*WHAT THE TASK REQUIRES*. All that belongs in the answer is the lines from the one containing "Given: Start a New chat" to the end of the listing below, copied exactly, pictures excluded.

^^^^^^^^^^^^^^^^

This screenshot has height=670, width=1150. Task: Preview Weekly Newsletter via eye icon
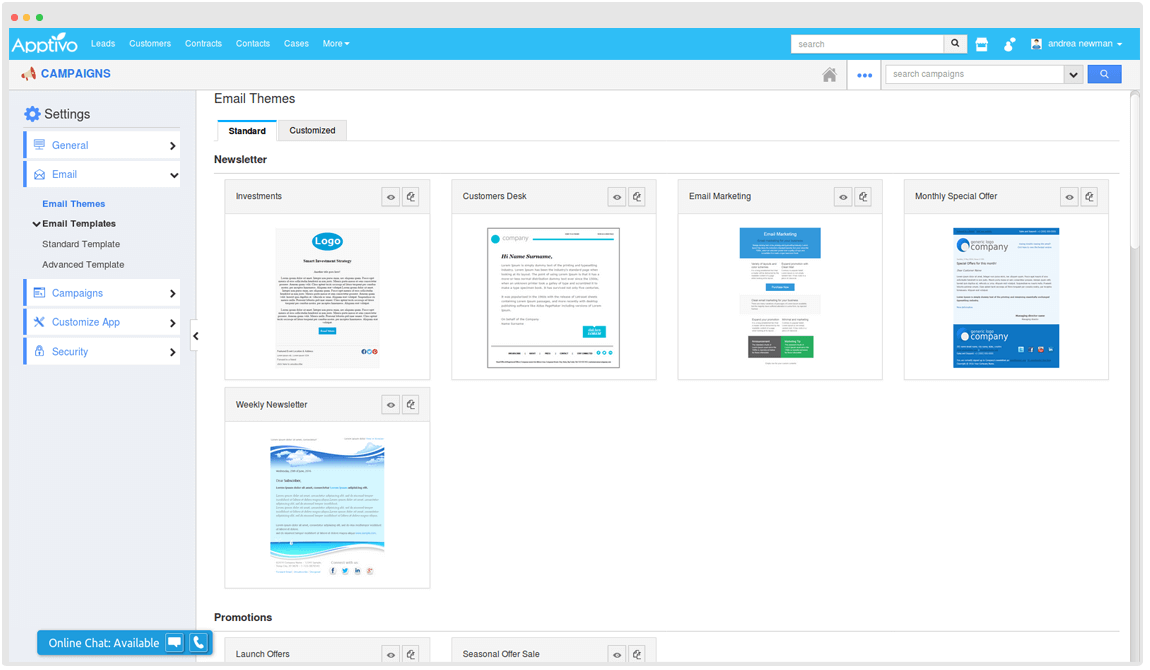[390, 405]
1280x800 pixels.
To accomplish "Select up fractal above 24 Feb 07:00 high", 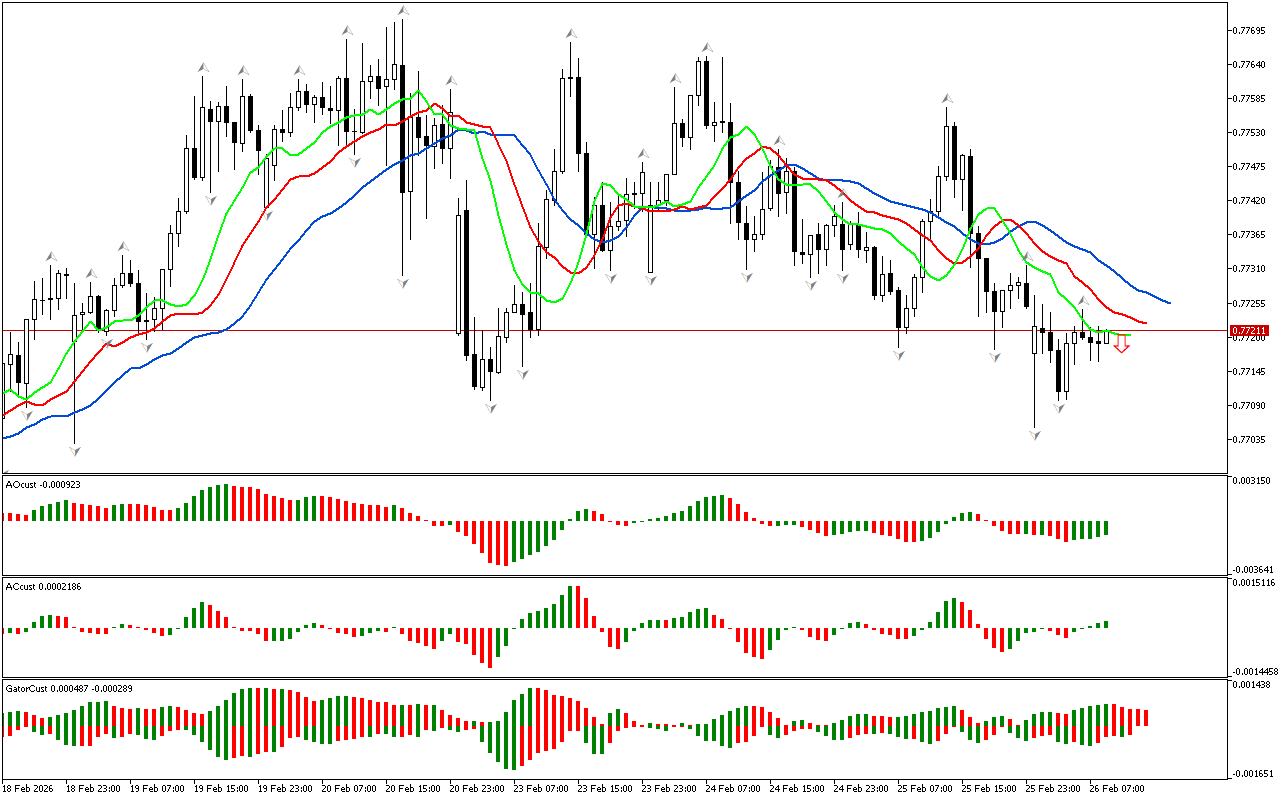I will coord(707,47).
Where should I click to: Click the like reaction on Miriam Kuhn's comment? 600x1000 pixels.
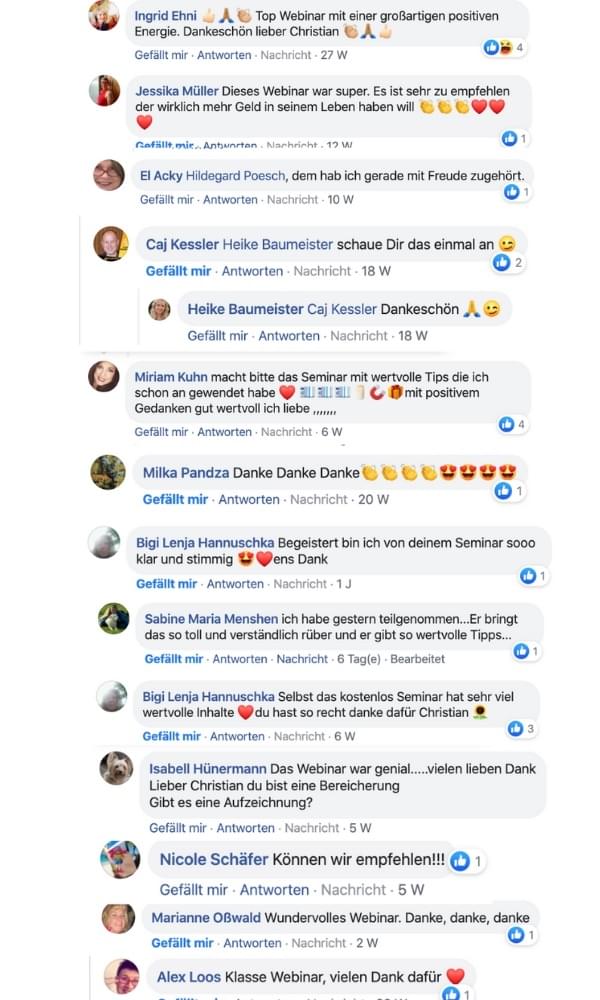(506, 424)
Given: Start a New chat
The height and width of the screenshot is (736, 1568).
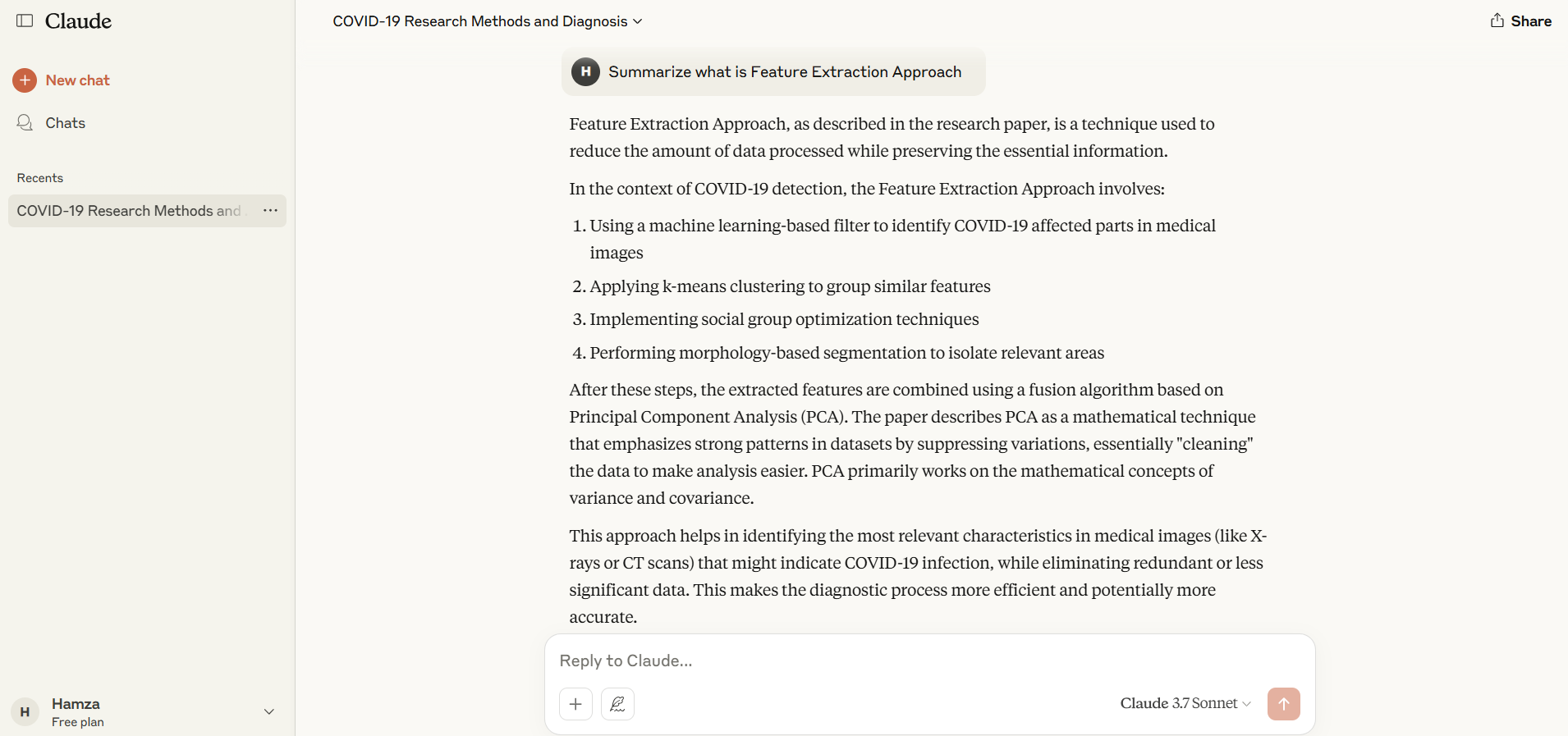Looking at the screenshot, I should pos(78,80).
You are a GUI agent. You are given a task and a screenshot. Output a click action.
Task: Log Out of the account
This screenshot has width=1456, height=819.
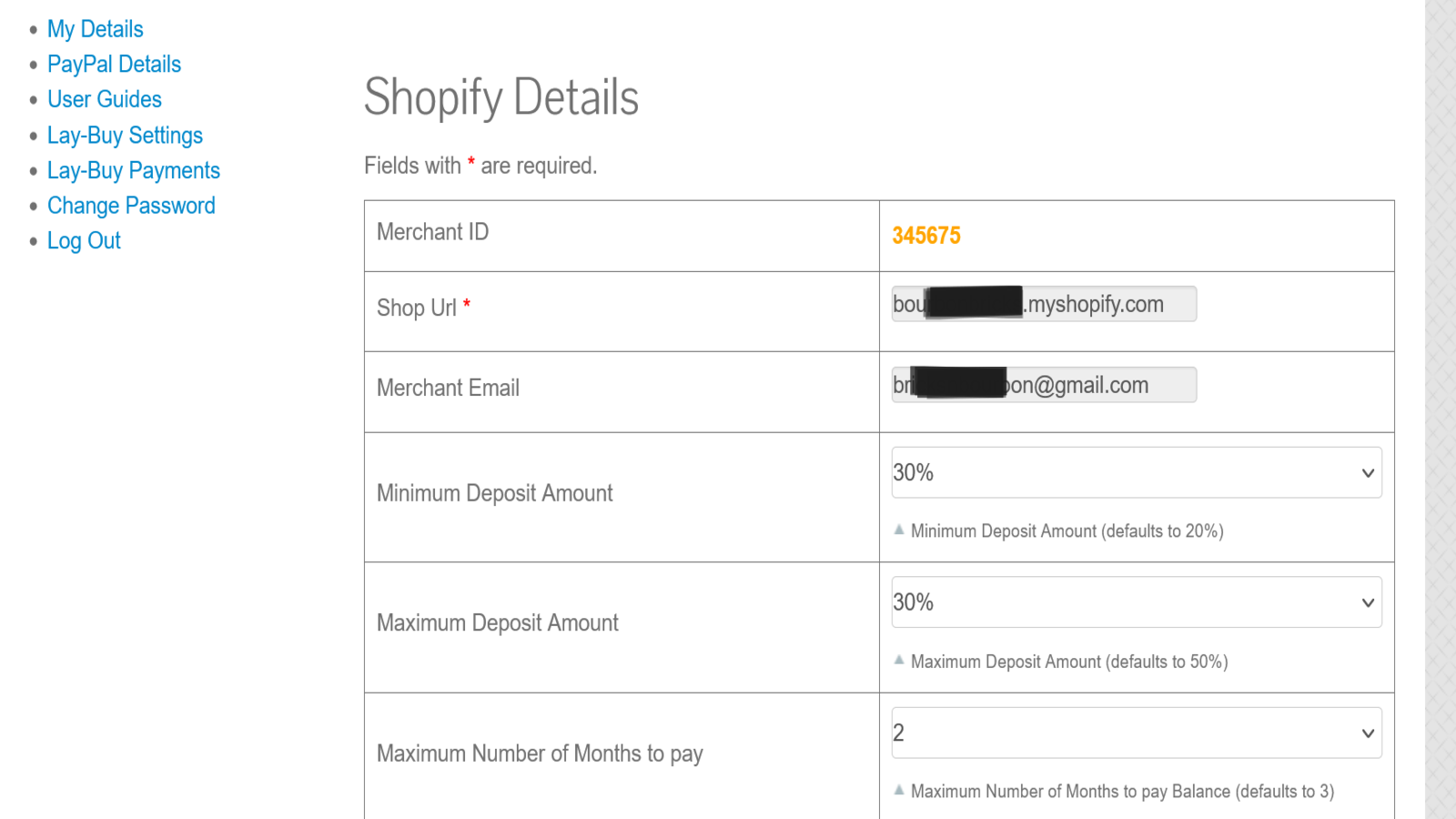(84, 241)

^^^^^^^^^^^^^^^^

*OUTPUT*.
Given: Start a New chat
The height and width of the screenshot is (736, 1568).
Looking at the screenshot, I should pos(78,80).
You are a GUI agent. You are given a task and a screenshot. Output a click action.
Task: Log Out of the account
This screenshot has width=1456, height=819.
(84, 241)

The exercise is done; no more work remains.